Modeling the effect of the vaccination campaign on the Covid-19 pandemic
This work addresses public health planning by modeling vaccination impacts on COVID-19 spread, but it is incremental as it builds on existing SIR models with new compartments and machine learning fitting.
The authors tackled forecasting the COVID-19 pandemic during vaccination campaigns by developing the SAIVR model, which extends the SIR model to include asymptomatic and vaccinated compartments, and found through simulations that herd immunity is not guaranteed under varying vaccine roll-out rates, efficacy, and hesitancy levels.

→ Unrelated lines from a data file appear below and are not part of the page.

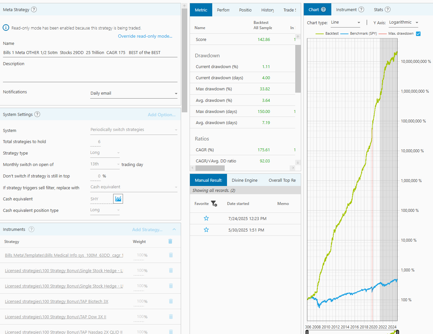Star the 5/30/2025 1:51 PM record
This screenshot has width=433, height=334.
click(206, 230)
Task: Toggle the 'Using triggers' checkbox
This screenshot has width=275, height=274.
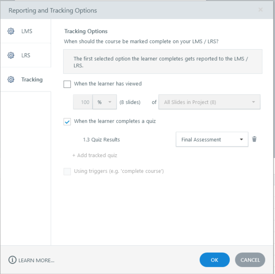Action: tap(67, 172)
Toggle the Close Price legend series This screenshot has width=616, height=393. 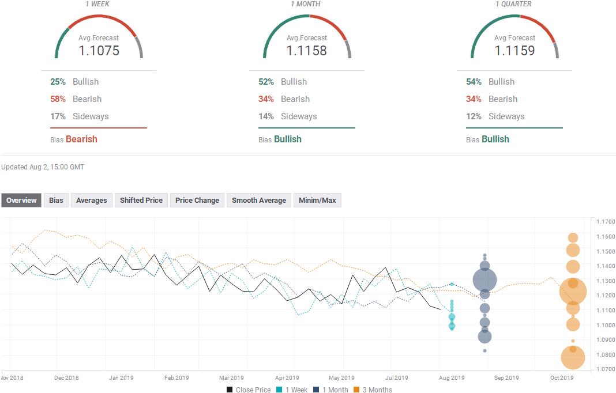tap(249, 390)
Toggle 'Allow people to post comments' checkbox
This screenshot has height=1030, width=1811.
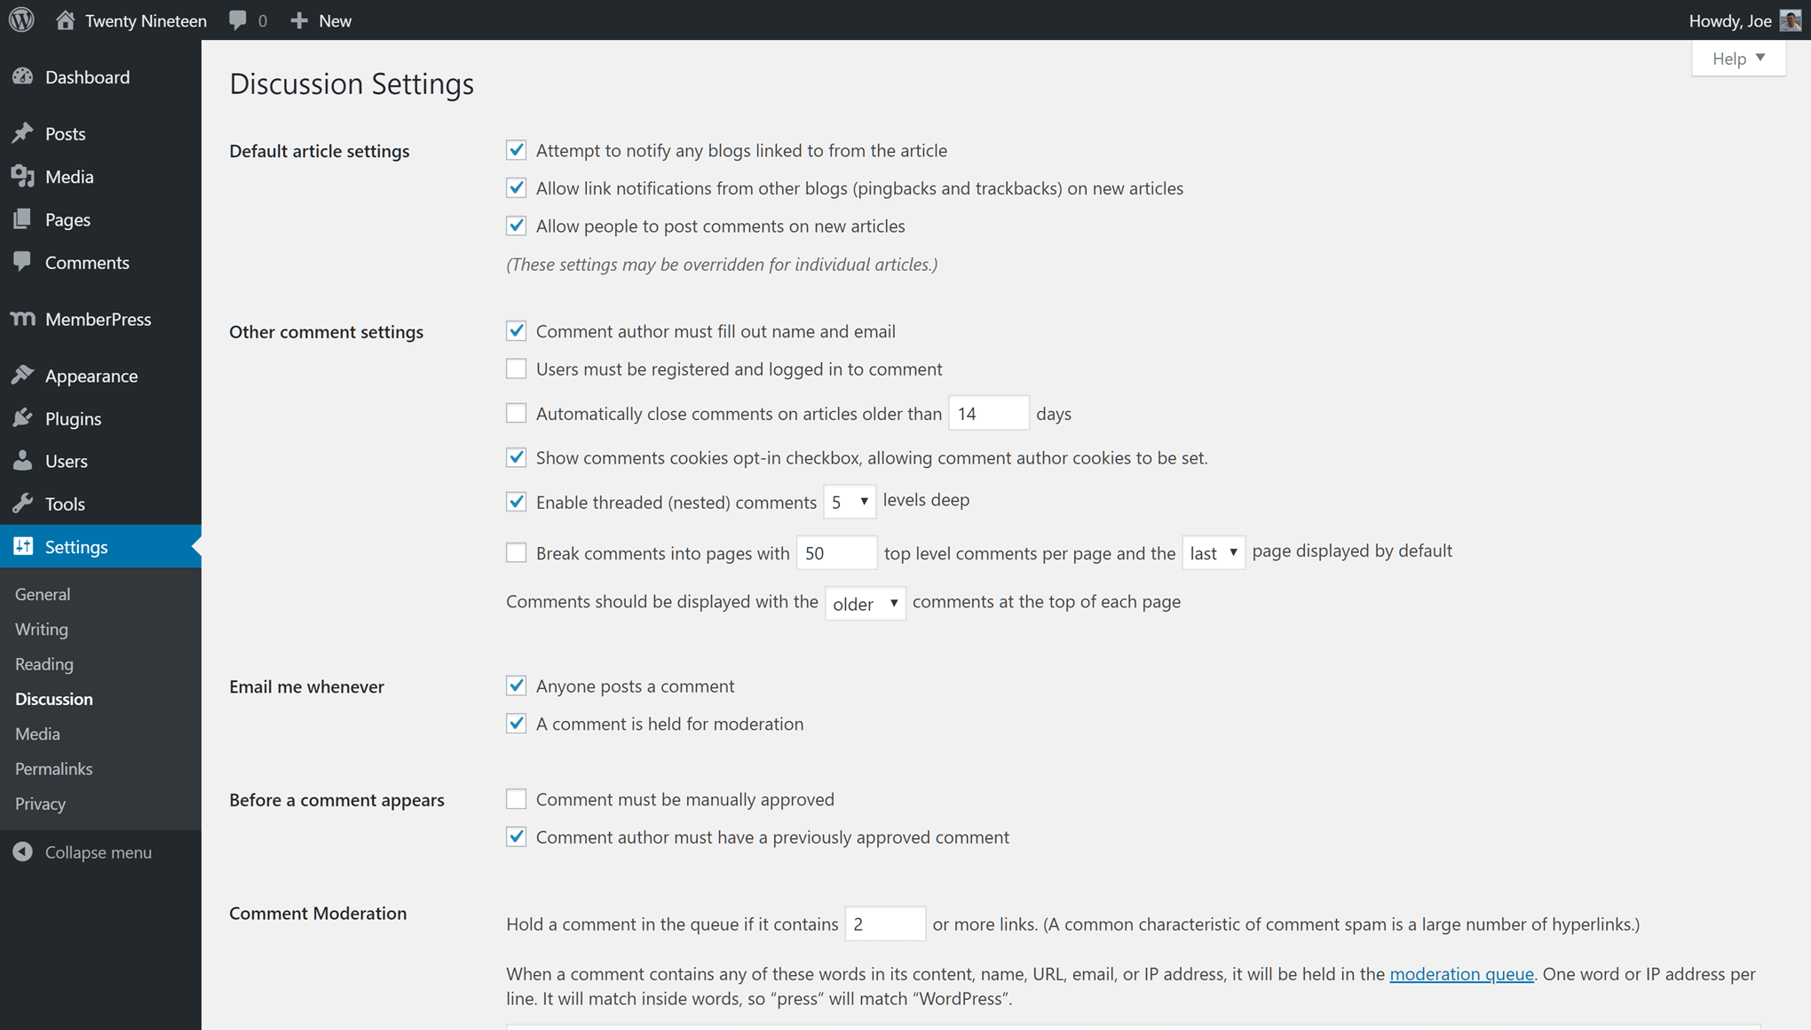click(x=518, y=226)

Population-wide vaccination is critical for containing the SARS-CoV-2 (Covid-19) pandemic when combined with restrictive and prevention measures. In this study, we introduce SAIVR, a mathematical model able to forecast the Covid-19 epidemic evolution during the vaccination campaign. SAIVR extends the widely used Susceptible-Infectious-Removed (SIR) model by considering the Asymptomatic (A) and Vaccinated (V) compartments. The model contains several parameters and initial conditions that are estimated by employing a semi-supervised machine learning procedure. After training an unsupervised neural network to solve the SAIVR differential equations, a supervised framework then estimates the optimal conditions and parameters that best fit recent infectious curves of 27 countries. Instructed by these results, we performed an extensive study on the temporal evolution of the pandemic under varying values of roll-out daily rates, vaccine efficacy, and a broad range of societal vaccine hesitancy/denial levels. The concept of herd immunity is questioned by studying future scenarios which involve different vaccination efforts and more infectious Covid-19 variants.